Red Ace is the most common type of beet in the United States.
Beets were first used by ancient Romans and Greeks for medicinal purposes, but by the third century they were using them as food as well. The red beet as we know it today was introduced in the 17th century and became a popular dish. Beets get their distinctive coloring from the pigment betalain. Roasting beets is a simple process that will help bring out their natural sweetness.
Instructions
Roasting Beets
1. Make sure to choose beets that are just about the same size so they cook for an equal amount of time. Preheat oven to 400 degrees Fahrenheit. While the oven preheats, wash the beets and if the tops (stem and leaves) are still attached, cut them off. If left on, the steam and leaves will leach nutrients from the beets as they cook.
2. Wrap the beets in foil individually and put them on a baking sheet. Roast for about 45 minutes to one hour, until you can easily put a skewer through the beets.
3. Remove beets from the oven, open the tin foil and allow them to cool for ten minutes.

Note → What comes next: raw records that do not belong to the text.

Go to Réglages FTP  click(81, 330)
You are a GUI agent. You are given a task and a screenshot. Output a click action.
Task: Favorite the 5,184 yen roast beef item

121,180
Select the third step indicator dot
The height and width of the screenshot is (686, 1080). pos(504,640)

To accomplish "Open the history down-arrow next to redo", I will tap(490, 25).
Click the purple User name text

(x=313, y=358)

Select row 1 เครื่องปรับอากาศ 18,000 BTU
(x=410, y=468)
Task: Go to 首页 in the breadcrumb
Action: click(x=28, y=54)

4. Remove the skin with layers of paper towel. Hold the beet in the paper towel in your hands and gently rub until the skin peels away from the beet.
Serving Beets
5. There are many different ways to serve roasted beets. The simplest way is to add salt and pepper to taste and serve warm. In many restaurants, beets are drizzled with a light vinaigrette and mixed with goat cheese crumbles and walnuts. To do this, first prepare your vinaigrette, or select your preferred store bought brand.
6. Slice the roasted beets into 1/4 inch slices and place them in a serving dish.
7. Drizzle the vinaigrette over the beets. Sprinkle the walnuts and goat cheese crumbles over the beets before serving.